Exercise description: Reproduce the entries below in full, substituting "drop-down" for every occurrence of "dropdown" and leaving all other text unchanged.

++++++++++

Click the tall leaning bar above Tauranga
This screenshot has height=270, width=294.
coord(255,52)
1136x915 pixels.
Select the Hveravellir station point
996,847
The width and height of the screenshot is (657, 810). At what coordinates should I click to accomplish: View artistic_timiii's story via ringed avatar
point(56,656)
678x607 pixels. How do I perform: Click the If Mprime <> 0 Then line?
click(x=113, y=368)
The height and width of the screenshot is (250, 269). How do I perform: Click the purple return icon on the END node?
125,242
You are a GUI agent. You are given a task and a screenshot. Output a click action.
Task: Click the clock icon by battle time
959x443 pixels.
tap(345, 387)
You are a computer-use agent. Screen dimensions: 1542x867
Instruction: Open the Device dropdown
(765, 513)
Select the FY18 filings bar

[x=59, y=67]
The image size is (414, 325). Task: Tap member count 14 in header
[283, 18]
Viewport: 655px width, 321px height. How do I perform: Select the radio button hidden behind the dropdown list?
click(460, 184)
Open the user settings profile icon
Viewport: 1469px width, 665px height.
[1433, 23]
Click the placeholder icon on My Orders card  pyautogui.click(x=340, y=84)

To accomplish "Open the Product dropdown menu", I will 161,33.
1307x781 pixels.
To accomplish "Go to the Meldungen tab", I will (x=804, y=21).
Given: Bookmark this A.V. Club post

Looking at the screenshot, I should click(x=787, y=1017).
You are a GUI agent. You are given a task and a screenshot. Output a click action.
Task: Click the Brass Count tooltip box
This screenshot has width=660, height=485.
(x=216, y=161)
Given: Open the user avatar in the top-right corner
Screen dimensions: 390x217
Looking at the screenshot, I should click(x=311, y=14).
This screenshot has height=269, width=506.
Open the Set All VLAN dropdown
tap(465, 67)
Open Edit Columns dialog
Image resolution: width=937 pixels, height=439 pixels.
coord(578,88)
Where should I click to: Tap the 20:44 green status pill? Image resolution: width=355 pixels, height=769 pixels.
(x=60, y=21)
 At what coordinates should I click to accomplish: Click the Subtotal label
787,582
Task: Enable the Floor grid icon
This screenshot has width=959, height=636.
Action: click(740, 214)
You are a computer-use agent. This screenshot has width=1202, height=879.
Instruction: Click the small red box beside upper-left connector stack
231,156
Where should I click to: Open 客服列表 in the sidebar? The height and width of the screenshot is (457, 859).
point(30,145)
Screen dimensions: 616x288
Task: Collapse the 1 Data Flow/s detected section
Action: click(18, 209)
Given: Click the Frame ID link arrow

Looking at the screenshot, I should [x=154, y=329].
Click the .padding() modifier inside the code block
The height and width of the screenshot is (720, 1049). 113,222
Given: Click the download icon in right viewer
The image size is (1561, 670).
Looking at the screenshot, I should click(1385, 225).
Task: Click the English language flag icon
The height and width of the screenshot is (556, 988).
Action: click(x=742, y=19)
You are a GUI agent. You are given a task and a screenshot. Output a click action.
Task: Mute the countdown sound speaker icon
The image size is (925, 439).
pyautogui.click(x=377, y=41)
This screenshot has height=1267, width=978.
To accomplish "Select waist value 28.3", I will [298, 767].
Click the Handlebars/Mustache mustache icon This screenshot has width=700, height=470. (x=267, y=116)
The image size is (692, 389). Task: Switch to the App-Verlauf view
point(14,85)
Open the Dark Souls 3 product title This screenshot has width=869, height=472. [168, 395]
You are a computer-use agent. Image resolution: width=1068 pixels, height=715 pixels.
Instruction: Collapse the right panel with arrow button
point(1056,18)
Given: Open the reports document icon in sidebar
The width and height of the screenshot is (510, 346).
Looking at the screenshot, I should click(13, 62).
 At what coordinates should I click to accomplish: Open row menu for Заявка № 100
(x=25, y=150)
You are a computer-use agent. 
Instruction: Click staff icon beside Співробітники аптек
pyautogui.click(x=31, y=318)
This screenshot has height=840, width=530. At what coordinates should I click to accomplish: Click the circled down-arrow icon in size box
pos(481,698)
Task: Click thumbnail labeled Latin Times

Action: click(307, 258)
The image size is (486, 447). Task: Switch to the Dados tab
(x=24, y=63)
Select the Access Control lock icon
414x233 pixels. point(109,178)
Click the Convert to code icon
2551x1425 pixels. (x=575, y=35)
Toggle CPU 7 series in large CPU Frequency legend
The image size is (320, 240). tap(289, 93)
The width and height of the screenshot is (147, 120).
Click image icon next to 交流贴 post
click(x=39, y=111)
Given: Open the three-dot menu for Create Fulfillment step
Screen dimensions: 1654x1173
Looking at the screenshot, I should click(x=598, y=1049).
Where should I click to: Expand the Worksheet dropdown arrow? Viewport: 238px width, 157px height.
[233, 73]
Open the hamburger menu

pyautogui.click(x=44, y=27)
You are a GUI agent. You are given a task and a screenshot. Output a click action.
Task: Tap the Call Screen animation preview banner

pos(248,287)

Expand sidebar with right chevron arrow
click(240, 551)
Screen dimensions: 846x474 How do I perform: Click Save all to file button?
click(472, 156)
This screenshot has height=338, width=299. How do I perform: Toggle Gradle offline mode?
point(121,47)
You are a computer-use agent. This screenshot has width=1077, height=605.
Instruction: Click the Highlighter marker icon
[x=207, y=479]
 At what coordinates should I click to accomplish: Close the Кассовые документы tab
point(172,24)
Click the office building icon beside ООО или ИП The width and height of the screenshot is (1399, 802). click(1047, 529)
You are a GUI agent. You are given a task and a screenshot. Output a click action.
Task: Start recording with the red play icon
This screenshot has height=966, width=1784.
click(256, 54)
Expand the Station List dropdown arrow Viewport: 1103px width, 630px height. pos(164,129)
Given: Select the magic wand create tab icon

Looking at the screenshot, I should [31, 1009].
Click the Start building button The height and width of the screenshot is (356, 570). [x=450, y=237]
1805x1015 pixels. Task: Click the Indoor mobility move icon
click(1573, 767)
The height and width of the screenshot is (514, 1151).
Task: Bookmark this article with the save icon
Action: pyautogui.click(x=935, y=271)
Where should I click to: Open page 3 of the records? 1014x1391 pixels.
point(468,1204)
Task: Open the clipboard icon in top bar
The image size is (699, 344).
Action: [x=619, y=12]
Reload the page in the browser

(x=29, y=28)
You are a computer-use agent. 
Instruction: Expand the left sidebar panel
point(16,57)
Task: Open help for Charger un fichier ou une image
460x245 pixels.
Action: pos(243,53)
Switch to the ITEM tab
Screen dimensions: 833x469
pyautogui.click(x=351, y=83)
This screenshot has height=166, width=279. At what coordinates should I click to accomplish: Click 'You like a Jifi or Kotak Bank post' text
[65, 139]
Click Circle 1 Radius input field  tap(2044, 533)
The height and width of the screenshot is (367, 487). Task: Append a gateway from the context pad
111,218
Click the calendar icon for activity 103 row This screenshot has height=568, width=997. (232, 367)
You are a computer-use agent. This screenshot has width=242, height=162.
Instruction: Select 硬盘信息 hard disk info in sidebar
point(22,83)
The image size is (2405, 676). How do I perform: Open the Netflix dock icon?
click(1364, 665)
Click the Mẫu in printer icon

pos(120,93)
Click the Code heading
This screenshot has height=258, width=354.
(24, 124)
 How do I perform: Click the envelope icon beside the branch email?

++++++++++

Response:
Click the tall leaning bar above Tauranga
This screenshot has height=270, width=294.
coord(255,52)
1136x915 pixels.
Select the Hveravellir station point
996,847
The width and height of the screenshot is (657, 810). At what coordinates should I click to accomplish: View artistic_timiii's story via ringed avatar
point(56,656)
678x607 pixels. How do I perform: Click the If Mprime <> 0 Then line?
click(x=113, y=368)
The height and width of the screenshot is (250, 269). How do I perform: Click the purple return icon on the END node?
125,242
You are a GUI agent. You are given a task and a screenshot. Output a click action.
Task: Click the clock icon by battle time
959x443 pixels.
tap(345, 387)
You are a computer-use agent. Screen dimensions: 1542x867
Instruction: Open the Device drop-down
(765, 513)
Select the FY18 filings bar

[x=59, y=67]
The image size is (414, 325). Task: Tap member count 14 in header
[283, 18]
Viewport: 655px width, 321px height. How do I perform: Select the radio button hidden behind the drop-down list?
click(460, 184)
Open the user settings profile icon
Viewport: 1469px width, 665px height.
[1433, 23]
Click the placeholder icon on My Orders card  pyautogui.click(x=340, y=84)

To accomplish "Open the Product drop-down menu", I will 161,33.
1307x781 pixels.
To accomplish "Go to the Meldungen tab", I will (x=804, y=21).
Given: Bookmark this A.V. Club post

Looking at the screenshot, I should click(x=787, y=1017).
You are a GUI agent. You are given a task and a screenshot. Output a click action.
Task: Click the Brass Count tooltip box
This screenshot has width=660, height=485.
(x=216, y=161)
Given: Open the user avatar in the top-right corner
Screen dimensions: 390x217
Looking at the screenshot, I should click(x=311, y=14).
This screenshot has height=269, width=506.
Open the Set All VLAN drop-down
tap(465, 67)
Open Edit Columns dialog
Image resolution: width=937 pixels, height=439 pixels.
coord(578,88)
Where should I click to: Tap the 20:44 green status pill? Image resolution: width=355 pixels, height=769 pixels.
(x=60, y=21)
 At what coordinates should I click to accomplish: Click the Subtotal label
787,582
Task: Enable the Floor grid icon
This screenshot has width=959, height=636.
Action: click(740, 214)
You are a computer-use agent. This screenshot has width=1202, height=879.
Instruction: Click the small red box beside upper-left connector stack
231,156
Where should I click to: Open 客服列表 in the sidebar? The height and width of the screenshot is (457, 859).
point(30,145)
Screen dimensions: 616x288
Task: Collapse the 1 Data Flow/s detected section
Action: click(18, 209)
Given: Click the Frame ID link arrow

Looking at the screenshot, I should [x=154, y=329].
Click the .padding() modifier inside the code block
The height and width of the screenshot is (720, 1049). 113,222
Given: Click the download icon in right viewer
The image size is (1561, 670).
Looking at the screenshot, I should click(1385, 225).
Task: Click the English language flag icon
The height and width of the screenshot is (556, 988).
Action: click(x=742, y=19)
You are a GUI agent. You are given a task and a screenshot. Output a click action.
Task: Mute the countdown sound speaker icon
The image size is (925, 439).
pyautogui.click(x=377, y=41)
This screenshot has height=1267, width=978.
To accomplish "Select waist value 28.3", I will [298, 767].
Click the Handlebars/Mustache mustache icon This screenshot has width=700, height=470. (x=267, y=116)
The image size is (692, 389). Task: Switch to the App-Verlauf view
point(14,85)
Open the Dark Souls 3 product title This screenshot has width=869, height=472. [168, 395]
You are a computer-use agent. Image resolution: width=1068 pixels, height=715 pixels.
Instruction: Collapse the right panel with arrow button
point(1056,18)
Given: Open the reports document icon in sidebar
The width and height of the screenshot is (510, 346).
Looking at the screenshot, I should click(13, 62).
 At what coordinates should I click to accomplish: Open row menu for Заявка № 100
(x=25, y=150)
You are a computer-use agent. 
Instruction: Click staff icon beside Співробітники аптек
pyautogui.click(x=31, y=318)
This screenshot has height=840, width=530. At what coordinates should I click to accomplish: Click the circled down-arrow icon in size box
pos(481,698)
Task: Click thumbnail labeled Latin Times

Action: click(307, 258)
The image size is (486, 447). Task: Switch to the Dados tab
(x=24, y=63)
Select the Access Control lock icon
414x233 pixels. point(109,178)
Click the Convert to code icon
2551x1425 pixels. (x=575, y=35)
Toggle CPU 7 series in large CPU Frequency legend
The image size is (320, 240). tap(289, 93)
The width and height of the screenshot is (147, 120).
Click image icon next to 交流贴 post
click(x=39, y=111)
Given: Open the three-dot menu for Create Fulfillment step
Screen dimensions: 1654x1173
Looking at the screenshot, I should click(x=598, y=1049).
Where should I click to: Expand the Worksheet drop-down arrow? Viewport: 238px width, 157px height.
[233, 73]
Open the hamburger menu

pyautogui.click(x=44, y=27)
You are a GUI agent. You are given a task and a screenshot. Output a click action.
Task: Tap the Call Screen animation preview banner

pos(248,287)

Expand sidebar with right chevron arrow
click(240, 551)
Screen dimensions: 846x474 How do I perform: Click Save all to file button?
click(472, 156)
This screenshot has height=338, width=299. How do I perform: Toggle Gradle offline mode?
point(121,47)
You are a computer-use agent. This screenshot has width=1077, height=605.
Instruction: Click the Highlighter marker icon
[x=207, y=479]
 At what coordinates should I click to accomplish: Close the Кассовые документы tab
point(172,24)
Click the office building icon beside ООО или ИП The width and height of the screenshot is (1399, 802). click(1047, 529)
You are a GUI agent. You are given a task and a screenshot. Output a click action.
Task: Start recording with the red play icon
This screenshot has height=966, width=1784.
click(256, 54)
Expand the Station List drop-down arrow Viewport: 1103px width, 630px height. pos(164,129)
Given: Select the magic wand create tab icon

Looking at the screenshot, I should [31, 1009].
Click the Start building button The height and width of the screenshot is (356, 570). [x=450, y=237]
1805x1015 pixels. Task: Click the Indoor mobility move icon
click(1573, 767)
The height and width of the screenshot is (514, 1151).
Task: Bookmark this article with the save icon
Action: pyautogui.click(x=935, y=271)
Where should I click to: Open page 3 of the records? 1014x1391 pixels.
point(468,1204)
Task: Open the clipboard icon in top bar
The image size is (699, 344).
Action: [x=619, y=12]
Reload the page in the browser

(x=29, y=28)
You are a computer-use agent. 
Instruction: Expand the left sidebar panel
point(16,57)
Task: Open help for Charger un fichier ou une image
460x245 pixels.
Action: pos(243,53)
Switch to the ITEM tab
Screen dimensions: 833x469
pyautogui.click(x=351, y=83)
This screenshot has height=166, width=279. At what coordinates should I click to accomplish: Click 'You like a Jifi or Kotak Bank post' text
[65, 139]
Click Circle 1 Radius input field  tap(2044, 533)
The height and width of the screenshot is (367, 487). Task: Append a gateway from the context pad
111,218
Click the calendar icon for activity 103 row This screenshot has height=568, width=997. (232, 367)
You are a computer-use agent. This screenshot has width=242, height=162.
Instruction: Select 硬盘信息 hard disk info in sidebar
point(22,83)
The image size is (2405, 676). How do I perform: Open the Netflix dock icon?
click(1364, 665)
Click the Mẫu in printer icon

pos(120,93)
Click the Code heading
This screenshot has height=258, width=354.
(24, 124)
 How do I perform: Click the envelope icon beside the branch email?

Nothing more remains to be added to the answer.